***** Listed records *****

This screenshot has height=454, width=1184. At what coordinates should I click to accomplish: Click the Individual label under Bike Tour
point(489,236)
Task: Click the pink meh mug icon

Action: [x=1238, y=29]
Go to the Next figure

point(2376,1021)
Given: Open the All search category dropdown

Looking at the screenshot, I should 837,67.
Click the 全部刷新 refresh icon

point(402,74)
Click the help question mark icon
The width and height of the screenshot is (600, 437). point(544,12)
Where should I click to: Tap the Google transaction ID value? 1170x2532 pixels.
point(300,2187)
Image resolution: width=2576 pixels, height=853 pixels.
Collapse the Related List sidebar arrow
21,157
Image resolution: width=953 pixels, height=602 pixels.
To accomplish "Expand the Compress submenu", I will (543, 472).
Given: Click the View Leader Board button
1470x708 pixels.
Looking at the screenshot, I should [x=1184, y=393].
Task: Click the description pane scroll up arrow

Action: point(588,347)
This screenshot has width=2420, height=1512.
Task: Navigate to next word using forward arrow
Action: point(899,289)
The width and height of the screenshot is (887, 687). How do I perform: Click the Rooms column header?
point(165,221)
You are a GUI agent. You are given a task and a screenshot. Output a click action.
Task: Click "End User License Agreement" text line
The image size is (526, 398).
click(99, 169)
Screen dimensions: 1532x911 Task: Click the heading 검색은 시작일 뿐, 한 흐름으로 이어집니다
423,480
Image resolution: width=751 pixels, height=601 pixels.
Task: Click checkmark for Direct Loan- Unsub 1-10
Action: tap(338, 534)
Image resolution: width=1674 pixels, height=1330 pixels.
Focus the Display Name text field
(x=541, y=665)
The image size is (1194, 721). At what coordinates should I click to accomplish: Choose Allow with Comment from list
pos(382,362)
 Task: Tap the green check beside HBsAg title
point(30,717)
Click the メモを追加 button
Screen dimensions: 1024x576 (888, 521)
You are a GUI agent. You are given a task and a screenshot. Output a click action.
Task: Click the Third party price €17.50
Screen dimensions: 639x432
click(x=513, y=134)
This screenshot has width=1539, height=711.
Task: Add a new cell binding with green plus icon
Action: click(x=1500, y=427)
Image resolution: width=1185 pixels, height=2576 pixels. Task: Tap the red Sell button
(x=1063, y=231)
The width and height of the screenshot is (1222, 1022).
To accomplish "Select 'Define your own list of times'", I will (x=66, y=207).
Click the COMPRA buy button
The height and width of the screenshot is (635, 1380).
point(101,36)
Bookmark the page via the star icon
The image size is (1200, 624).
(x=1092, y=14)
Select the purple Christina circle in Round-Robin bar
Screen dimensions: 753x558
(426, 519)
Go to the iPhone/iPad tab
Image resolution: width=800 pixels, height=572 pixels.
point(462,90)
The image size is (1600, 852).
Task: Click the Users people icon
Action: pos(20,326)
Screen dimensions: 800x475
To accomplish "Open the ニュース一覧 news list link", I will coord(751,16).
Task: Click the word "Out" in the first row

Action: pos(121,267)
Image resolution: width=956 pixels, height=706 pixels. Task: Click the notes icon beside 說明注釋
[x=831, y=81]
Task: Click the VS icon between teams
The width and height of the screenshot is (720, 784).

*****

**Required work**
Your reply should consist of the records, duplicated exactly.

**Result of the exercise**
This screenshot has height=454, width=1184. At what coordinates should I click to accomplish: Click the Individual label under Bike Tour
point(489,236)
Task: Click the pink meh mug icon

Action: [x=1238, y=29]
Go to the Next figure

point(2376,1021)
Given: Open the All search category dropdown

Looking at the screenshot, I should 837,67.
Click the 全部刷新 refresh icon

point(402,74)
Click the help question mark icon
The width and height of the screenshot is (600, 437). point(544,12)
Where should I click to: Tap the Google transaction ID value? 1170x2532 pixels.
point(300,2187)
Image resolution: width=2576 pixels, height=853 pixels.
Collapse the Related List sidebar arrow
21,157
Image resolution: width=953 pixels, height=602 pixels.
To accomplish "Expand the Compress submenu", I will (543, 472).
Given: Click the View Leader Board button
1470x708 pixels.
Looking at the screenshot, I should [x=1184, y=393].
Task: Click the description pane scroll up arrow

Action: point(588,347)
This screenshot has width=2420, height=1512.
Task: Navigate to next word using forward arrow
Action: point(899,289)
The width and height of the screenshot is (887, 687). How do I perform: Click the Rooms column header?
point(165,221)
You are a GUI agent. You are given a task and a screenshot. Output a click action.
Task: Click "End User License Agreement" text line
The image size is (526, 398).
click(99, 169)
Screen dimensions: 1532x911 Task: Click the heading 검색은 시작일 뿐, 한 흐름으로 이어집니다
423,480
Image resolution: width=751 pixels, height=601 pixels.
Task: Click checkmark for Direct Loan- Unsub 1-10
Action: tap(338, 534)
Image resolution: width=1674 pixels, height=1330 pixels.
Focus the Display Name text field
(x=541, y=665)
The image size is (1194, 721). At what coordinates should I click to accomplish: Choose Allow with Comment from list
pos(382,362)
 Task: Tap the green check beside HBsAg title
point(30,717)
Click the メモを追加 button
Screen dimensions: 1024x576 (888, 521)
You are a GUI agent. You are given a task and a screenshot. Output a click action.
Task: Click the Third party price €17.50
Screen dimensions: 639x432
click(x=513, y=134)
This screenshot has width=1539, height=711.
Task: Add a new cell binding with green plus icon
Action: click(x=1500, y=427)
Image resolution: width=1185 pixels, height=2576 pixels. Task: Tap the red Sell button
(x=1063, y=231)
The width and height of the screenshot is (1222, 1022).
To accomplish "Select 'Define your own list of times'", I will (x=66, y=207).
Click the COMPRA buy button
The height and width of the screenshot is (635, 1380).
point(101,36)
Bookmark the page via the star icon
The image size is (1200, 624).
(x=1092, y=14)
Select the purple Christina circle in Round-Robin bar
Screen dimensions: 753x558
(426, 519)
Go to the iPhone/iPad tab
Image resolution: width=800 pixels, height=572 pixels.
point(462,90)
The image size is (1600, 852).
Task: Click the Users people icon
Action: pos(20,326)
Screen dimensions: 800x475
To accomplish "Open the ニュース一覧 news list link", I will coord(751,16).
Task: Click the word "Out" in the first row

Action: pos(121,267)
Image resolution: width=956 pixels, height=706 pixels. Task: Click the notes icon beside 說明注釋
[x=831, y=81]
Task: Click the VS icon between teams
The width and height of the screenshot is (720, 784).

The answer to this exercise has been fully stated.